Designer Kevin Miller who co-owns Shor Home Furnishings in Provincetown with designer Herbert Acevedo, notes that the simplistic and natural look of today’s eco-friendly designs are also a reflection of the style homeowners seek for their coastal getaways. “People are gravitating toward neutral tones and healthy fabrics such as cotton and linens, which are breathable,” Miller says.
From accessories to furniture, Shor carries a variety of eco-friendly items. “We have an Italian-designed kidney-shaped coffee table made of renewable wood. It’s beautiful. All of our overhead lights and table lamps use LED bulbs and we encourage our clients and customers to purchase LED lights,” says Miller. “We also have dishes, trays, and other accessories made from recycled aluminum.”
David Shinn, owner of VU Design in Hyannis points out that eco-friendly options are a matter of personal choice. “Some people want furniture made from renewable wood products and some want their eco-friendly furniture to be green right down to ensuring that the sheep, whose wool is used for the fabrics, were raised on sustainable farms.
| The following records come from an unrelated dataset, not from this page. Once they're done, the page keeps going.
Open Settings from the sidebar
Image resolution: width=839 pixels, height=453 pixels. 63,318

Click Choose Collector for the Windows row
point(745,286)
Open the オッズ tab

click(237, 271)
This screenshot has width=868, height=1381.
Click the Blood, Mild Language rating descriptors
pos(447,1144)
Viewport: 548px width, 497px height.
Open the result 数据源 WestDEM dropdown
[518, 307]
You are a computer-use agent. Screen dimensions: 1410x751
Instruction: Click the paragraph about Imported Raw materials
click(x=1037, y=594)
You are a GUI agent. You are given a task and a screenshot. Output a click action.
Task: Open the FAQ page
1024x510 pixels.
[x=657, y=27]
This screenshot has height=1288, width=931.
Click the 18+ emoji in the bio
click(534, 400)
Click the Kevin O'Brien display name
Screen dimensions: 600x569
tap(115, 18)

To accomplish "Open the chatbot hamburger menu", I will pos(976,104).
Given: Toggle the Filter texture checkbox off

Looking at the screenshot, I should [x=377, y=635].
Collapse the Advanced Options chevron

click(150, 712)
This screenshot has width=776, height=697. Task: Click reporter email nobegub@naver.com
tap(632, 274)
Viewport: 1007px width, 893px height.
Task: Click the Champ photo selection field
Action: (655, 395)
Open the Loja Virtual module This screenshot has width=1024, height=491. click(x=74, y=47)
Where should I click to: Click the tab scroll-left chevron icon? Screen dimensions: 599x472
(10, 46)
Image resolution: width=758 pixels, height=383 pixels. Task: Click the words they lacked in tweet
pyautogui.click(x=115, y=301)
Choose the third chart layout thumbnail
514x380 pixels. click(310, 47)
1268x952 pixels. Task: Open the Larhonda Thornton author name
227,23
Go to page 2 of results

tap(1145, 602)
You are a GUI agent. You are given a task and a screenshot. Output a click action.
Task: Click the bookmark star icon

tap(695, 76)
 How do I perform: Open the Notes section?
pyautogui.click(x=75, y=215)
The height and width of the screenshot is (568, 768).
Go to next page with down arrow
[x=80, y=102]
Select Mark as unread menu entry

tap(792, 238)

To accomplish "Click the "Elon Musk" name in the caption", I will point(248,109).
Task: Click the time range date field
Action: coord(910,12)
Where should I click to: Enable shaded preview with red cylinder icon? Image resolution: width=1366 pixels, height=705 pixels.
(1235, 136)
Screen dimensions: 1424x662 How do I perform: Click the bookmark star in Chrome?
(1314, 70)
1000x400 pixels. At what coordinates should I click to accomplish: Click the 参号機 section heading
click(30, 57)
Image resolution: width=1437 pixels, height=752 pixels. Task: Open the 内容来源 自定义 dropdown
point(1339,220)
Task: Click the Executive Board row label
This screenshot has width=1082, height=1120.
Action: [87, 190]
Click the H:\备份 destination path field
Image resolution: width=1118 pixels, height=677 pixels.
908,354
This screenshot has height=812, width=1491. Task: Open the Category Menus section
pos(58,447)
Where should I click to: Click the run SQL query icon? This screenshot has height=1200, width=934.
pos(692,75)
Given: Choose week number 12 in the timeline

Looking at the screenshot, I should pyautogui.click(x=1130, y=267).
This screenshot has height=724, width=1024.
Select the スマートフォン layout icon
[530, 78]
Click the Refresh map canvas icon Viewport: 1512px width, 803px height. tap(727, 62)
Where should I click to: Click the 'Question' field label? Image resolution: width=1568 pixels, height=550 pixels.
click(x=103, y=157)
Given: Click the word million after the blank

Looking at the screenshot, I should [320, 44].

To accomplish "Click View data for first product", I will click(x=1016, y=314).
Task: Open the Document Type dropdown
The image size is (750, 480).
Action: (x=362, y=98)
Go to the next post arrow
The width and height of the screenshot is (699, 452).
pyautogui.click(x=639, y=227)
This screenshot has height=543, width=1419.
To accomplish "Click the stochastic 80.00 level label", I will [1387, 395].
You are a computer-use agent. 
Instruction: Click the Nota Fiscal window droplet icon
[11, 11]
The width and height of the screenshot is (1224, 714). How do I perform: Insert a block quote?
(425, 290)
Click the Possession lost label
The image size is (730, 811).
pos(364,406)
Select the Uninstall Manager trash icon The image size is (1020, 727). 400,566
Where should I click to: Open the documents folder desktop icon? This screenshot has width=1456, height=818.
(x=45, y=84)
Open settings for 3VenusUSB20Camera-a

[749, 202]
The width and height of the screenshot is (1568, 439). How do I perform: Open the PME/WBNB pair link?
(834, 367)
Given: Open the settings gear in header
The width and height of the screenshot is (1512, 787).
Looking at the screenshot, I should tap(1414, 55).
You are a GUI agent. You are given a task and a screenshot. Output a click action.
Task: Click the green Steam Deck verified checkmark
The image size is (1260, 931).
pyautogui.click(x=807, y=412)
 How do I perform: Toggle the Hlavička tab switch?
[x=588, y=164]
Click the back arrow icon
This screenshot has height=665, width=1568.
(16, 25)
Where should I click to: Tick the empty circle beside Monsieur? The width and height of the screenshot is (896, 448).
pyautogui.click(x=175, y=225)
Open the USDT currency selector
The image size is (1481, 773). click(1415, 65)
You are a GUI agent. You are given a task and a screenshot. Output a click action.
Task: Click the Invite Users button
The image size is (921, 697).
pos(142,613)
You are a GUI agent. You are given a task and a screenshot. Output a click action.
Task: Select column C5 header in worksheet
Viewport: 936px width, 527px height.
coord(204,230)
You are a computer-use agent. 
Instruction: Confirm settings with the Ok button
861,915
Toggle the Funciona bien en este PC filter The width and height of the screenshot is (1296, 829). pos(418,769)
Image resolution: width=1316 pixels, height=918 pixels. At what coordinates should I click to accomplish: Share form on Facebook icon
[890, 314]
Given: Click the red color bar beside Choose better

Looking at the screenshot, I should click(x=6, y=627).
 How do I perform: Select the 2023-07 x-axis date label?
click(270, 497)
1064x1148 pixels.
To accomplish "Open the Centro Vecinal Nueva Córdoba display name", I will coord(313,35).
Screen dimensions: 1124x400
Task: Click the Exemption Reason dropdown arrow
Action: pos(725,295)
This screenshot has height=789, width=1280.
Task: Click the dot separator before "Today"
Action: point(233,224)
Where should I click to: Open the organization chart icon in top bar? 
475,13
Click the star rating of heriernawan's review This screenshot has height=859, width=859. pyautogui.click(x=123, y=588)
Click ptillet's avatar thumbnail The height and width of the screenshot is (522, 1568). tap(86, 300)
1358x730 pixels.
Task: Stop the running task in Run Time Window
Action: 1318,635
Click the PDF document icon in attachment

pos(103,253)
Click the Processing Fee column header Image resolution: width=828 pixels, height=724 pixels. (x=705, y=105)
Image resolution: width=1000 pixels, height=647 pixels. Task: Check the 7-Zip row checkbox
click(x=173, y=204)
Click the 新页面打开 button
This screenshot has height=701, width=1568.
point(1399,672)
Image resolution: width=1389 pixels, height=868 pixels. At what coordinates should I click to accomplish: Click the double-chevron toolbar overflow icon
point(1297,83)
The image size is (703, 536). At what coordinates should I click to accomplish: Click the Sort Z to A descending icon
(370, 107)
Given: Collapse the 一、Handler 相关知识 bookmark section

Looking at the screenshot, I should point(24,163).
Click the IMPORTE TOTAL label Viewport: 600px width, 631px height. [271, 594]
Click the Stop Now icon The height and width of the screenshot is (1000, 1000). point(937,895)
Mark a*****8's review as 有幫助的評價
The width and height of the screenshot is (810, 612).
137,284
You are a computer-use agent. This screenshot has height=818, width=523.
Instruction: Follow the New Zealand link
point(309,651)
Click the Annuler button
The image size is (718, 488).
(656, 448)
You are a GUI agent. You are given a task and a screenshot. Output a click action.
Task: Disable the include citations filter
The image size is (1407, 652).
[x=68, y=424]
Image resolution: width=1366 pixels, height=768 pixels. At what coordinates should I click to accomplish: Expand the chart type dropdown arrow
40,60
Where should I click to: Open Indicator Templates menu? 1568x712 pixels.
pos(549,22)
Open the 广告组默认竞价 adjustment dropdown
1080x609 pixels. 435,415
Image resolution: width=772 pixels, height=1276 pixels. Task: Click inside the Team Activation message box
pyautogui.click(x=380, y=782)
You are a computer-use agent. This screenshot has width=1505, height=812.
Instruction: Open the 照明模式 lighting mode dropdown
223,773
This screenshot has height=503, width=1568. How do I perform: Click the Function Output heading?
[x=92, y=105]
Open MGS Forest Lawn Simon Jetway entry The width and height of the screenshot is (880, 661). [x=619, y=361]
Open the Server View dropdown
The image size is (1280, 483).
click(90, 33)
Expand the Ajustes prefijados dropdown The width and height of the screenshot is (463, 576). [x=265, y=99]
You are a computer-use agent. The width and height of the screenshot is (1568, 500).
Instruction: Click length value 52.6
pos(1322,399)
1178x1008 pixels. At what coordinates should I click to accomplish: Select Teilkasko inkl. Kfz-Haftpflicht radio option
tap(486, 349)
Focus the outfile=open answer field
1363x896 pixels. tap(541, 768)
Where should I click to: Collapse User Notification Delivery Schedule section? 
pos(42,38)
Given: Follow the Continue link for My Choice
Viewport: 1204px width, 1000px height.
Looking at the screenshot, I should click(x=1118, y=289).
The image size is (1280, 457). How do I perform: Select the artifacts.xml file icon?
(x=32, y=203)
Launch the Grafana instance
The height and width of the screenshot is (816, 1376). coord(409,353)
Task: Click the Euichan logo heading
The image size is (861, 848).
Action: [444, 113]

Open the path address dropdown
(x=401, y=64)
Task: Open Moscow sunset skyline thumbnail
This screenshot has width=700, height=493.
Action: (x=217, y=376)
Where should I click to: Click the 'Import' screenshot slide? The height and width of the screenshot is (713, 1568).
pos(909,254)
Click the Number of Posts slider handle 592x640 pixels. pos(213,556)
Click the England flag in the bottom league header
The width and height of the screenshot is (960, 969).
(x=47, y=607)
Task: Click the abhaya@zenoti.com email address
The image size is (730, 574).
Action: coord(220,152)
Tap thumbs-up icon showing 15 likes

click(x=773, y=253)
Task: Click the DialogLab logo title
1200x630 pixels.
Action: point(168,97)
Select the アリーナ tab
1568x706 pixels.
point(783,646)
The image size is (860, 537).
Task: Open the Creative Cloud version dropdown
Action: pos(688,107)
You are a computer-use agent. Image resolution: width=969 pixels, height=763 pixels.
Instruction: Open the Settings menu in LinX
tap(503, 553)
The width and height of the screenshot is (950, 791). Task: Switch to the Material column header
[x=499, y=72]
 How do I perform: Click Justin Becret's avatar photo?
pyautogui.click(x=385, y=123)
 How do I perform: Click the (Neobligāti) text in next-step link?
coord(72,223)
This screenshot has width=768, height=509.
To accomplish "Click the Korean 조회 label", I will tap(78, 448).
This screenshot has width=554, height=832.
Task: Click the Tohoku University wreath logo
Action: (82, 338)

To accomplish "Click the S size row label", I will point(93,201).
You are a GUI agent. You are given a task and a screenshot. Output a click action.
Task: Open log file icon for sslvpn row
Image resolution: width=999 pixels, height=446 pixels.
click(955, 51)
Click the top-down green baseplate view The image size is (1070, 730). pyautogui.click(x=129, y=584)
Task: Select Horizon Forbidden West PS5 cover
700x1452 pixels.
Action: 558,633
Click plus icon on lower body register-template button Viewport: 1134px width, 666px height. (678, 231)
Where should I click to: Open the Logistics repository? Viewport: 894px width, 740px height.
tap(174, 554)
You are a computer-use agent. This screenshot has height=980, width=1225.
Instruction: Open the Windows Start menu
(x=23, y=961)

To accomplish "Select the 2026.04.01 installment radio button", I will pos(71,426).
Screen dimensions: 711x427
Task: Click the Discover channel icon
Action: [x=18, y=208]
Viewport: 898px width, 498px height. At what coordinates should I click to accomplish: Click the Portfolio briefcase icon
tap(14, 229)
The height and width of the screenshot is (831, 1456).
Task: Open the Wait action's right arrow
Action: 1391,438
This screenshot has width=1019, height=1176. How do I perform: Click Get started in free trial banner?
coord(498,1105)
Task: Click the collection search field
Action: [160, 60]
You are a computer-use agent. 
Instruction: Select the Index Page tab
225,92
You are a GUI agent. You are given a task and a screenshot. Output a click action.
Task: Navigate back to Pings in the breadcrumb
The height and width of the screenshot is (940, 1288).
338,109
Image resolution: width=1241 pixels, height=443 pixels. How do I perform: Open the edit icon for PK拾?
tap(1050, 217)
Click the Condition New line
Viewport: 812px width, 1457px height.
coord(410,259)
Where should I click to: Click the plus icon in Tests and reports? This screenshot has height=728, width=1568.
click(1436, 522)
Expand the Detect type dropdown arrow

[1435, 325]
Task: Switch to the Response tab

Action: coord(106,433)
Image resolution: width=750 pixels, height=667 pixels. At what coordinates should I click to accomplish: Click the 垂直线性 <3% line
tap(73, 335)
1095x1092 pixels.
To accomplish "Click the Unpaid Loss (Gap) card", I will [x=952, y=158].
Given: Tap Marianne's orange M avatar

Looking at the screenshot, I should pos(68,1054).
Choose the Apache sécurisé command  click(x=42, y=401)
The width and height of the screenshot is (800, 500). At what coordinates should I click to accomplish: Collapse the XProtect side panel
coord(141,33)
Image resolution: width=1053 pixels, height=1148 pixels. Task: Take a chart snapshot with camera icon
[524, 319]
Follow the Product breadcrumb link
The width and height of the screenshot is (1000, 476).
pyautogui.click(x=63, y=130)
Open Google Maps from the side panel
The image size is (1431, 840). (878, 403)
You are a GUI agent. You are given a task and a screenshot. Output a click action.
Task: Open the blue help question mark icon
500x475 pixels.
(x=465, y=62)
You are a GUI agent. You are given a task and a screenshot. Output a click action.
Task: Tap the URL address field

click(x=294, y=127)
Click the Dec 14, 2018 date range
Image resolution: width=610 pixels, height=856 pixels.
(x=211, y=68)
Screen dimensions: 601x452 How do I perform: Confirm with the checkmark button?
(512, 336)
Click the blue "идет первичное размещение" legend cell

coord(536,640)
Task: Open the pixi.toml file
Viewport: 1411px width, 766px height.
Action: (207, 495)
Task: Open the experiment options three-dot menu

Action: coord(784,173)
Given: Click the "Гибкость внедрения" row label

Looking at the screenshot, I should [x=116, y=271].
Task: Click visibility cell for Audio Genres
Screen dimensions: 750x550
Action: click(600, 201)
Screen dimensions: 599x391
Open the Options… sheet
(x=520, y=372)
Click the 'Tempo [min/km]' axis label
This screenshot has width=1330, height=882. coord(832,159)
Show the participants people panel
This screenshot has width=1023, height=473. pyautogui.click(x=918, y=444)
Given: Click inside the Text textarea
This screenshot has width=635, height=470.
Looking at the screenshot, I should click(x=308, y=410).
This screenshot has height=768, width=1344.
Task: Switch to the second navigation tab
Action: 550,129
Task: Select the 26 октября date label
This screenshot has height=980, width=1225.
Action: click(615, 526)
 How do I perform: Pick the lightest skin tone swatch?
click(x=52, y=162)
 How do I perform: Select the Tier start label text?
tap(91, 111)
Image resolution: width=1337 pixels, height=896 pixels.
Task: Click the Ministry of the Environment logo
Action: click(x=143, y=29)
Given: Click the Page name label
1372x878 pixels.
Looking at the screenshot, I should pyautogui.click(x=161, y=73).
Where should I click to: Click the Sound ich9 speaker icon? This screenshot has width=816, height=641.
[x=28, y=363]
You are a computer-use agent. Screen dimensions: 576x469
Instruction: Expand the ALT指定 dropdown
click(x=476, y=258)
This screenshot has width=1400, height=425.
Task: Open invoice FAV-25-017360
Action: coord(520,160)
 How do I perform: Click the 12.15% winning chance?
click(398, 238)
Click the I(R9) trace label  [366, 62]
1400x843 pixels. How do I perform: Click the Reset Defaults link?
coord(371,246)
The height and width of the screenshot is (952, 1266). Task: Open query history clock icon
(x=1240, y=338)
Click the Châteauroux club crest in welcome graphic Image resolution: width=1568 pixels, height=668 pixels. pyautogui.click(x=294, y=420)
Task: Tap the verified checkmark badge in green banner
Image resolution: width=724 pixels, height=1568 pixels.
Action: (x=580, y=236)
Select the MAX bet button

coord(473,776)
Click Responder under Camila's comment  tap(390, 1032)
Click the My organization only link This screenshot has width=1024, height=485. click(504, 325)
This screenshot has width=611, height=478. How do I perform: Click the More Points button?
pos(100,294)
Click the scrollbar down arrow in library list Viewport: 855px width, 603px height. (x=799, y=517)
It can get pretty specific,” he says.
Shinn says he has seen an uptick in the number of people who want to include environmentally sensitive products in their home décor. “The more educated people become about green practices and some of the compounds contained in certain products, the more they look for organic materials,” he says. Some of these materials are far more superior. “Hemp and jute are natural fibers and they are incredibly strong and breathe better.”
Many of today’s popular decorating trends are a reflection of the rise in popularity of green materials. “Linen, which is a natural fabric, is huge and it has been that way for a few years. There is a natural palette to it and there is a real organic feel to it. People are drawn to texture. There is also a cotton duck fabric that is washable and is a great compromise between something that is totally organic and uses only water-based dyes and a cotton-poly blend that is not organic,” Shinn says.
Shinn notes that trends in accessories are also a reflection of eco-friendly attitudes. “We are seeing a lot of natural metals, untreated wall woods, and the use of reclaimed or repurposed woods such as barn wood. What we used to consider junk is now considered stylish. I think it’s a look that is going to be around for a while. It’s a whole new classic look.”